WHAT TO DO: What is the number of lines in the data below that contain "computer"? Reply with the number only.
......
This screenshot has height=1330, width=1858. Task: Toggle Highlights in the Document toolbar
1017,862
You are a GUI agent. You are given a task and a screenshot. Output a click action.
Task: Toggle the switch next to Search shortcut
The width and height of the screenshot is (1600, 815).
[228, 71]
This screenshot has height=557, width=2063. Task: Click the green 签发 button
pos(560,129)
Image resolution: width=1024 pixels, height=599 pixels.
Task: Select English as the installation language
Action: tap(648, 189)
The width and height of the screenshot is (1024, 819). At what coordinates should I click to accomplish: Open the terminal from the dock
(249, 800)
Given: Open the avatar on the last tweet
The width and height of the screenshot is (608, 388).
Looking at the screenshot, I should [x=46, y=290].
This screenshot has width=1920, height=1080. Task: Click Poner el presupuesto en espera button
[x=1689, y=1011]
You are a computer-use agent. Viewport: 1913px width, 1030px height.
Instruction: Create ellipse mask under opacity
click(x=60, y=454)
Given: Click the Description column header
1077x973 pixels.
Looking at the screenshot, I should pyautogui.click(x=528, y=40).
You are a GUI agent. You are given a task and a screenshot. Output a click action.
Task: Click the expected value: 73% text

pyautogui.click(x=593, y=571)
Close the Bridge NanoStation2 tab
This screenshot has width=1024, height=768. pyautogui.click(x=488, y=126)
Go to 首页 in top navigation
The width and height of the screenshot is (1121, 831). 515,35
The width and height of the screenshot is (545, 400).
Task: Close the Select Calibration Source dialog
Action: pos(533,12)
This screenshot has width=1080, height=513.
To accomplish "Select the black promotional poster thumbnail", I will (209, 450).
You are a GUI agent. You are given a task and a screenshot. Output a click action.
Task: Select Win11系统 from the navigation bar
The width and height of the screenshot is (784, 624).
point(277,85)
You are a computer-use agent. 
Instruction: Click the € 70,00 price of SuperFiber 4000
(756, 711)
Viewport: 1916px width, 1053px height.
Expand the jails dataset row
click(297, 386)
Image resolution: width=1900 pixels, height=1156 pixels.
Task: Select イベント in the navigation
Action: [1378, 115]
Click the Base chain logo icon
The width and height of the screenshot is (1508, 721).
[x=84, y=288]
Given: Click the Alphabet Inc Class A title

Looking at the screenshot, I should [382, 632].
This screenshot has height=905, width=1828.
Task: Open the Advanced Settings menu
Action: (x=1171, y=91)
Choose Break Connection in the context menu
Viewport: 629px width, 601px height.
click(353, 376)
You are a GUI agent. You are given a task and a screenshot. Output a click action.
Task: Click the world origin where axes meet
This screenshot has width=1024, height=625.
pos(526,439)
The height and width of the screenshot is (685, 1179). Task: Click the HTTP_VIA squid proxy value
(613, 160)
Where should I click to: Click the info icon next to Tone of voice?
......
RESPONSE: 2